Bang Bang You're Dead is a 2002 American thriller drama television film directed by Guy Ferland and written by William Mastrosimone. It stars Tom Cavanagh, Ben Foster, Randy Harrison, and Janel Moloney. Based on Mastrosimone's 1999 play, the film is not a direct adaptation; it follows a troubled high school student played by Foster who participates in his school's production of the play while attempting to avoid going down the same path as the play's lead character.

The film premiered at the Seattle International Film Festival on June 7, 2002, and aired on Showtime on October 13, 2002.

==Plot==
16-year-old Trevor Adams attends an American high school where he is one of the outcasts harassed and humiliated by the school's jocks. He made a false threat to bomb the school a few months ago, narrowly escaping expulsion. Since then, Trevor has been trying to fit back in to normal high school life. He joined a theater group and has been chosen to star in a school play about school shootings called Bang Bang You're Dead as the main character, Josh. After parents and the community hear of the play and its lead actor, they call for it to be canceled.

But Trevor's theater activity, alone, is not sufficient to let off the steam of his boiling resentment. Using his video camera, he has been documenting bullying at school, creating a "diary of violence".

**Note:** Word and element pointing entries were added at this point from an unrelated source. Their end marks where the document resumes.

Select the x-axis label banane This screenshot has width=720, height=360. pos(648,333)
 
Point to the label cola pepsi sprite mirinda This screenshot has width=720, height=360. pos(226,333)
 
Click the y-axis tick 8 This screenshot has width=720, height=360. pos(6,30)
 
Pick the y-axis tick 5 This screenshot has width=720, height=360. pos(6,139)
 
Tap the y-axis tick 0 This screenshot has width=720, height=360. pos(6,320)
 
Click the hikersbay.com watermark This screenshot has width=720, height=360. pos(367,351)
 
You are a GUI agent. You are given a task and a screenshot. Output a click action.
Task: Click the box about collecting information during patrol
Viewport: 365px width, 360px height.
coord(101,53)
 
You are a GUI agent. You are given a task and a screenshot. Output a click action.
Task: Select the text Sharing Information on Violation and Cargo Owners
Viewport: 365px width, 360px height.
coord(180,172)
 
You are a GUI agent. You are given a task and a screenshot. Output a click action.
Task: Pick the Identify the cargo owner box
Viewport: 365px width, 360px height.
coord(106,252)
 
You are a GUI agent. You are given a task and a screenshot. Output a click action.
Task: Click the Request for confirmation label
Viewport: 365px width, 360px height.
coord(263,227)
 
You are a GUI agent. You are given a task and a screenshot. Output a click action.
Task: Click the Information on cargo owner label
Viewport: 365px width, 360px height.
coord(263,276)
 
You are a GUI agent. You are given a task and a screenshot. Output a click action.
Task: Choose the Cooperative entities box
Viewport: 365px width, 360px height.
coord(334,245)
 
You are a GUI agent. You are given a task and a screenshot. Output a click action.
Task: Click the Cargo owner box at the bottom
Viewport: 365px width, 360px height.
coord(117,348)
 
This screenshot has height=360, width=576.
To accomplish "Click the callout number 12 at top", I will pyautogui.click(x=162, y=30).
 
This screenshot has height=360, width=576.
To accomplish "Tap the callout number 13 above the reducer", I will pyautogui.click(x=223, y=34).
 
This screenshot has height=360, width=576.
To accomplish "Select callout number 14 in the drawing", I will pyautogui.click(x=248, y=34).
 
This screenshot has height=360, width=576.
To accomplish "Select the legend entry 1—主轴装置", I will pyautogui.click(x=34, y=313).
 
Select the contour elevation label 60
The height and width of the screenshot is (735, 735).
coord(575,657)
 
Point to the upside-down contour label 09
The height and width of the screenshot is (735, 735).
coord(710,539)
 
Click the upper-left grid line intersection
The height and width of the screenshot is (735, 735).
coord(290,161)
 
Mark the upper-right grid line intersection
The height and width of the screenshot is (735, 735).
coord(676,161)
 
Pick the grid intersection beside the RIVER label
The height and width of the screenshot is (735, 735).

Trevor and his friends Sean, Mark and Kurt, make plans to storm the school with guns and kill as many of the hated athletes as possible. Trevor meets Jenny, also 16, who stays by him and stands up for him. Through her, Trevor begins to doubt whether the act he plans is right.

In the end, he is the only one to realize that bloodshed only fuels more violence and hatred, and evacuates the school with his art teacher, Mr. Duncan. At the last minute, Trevor prevents bloodshed by overwhelming Kurt, Sean and Mark.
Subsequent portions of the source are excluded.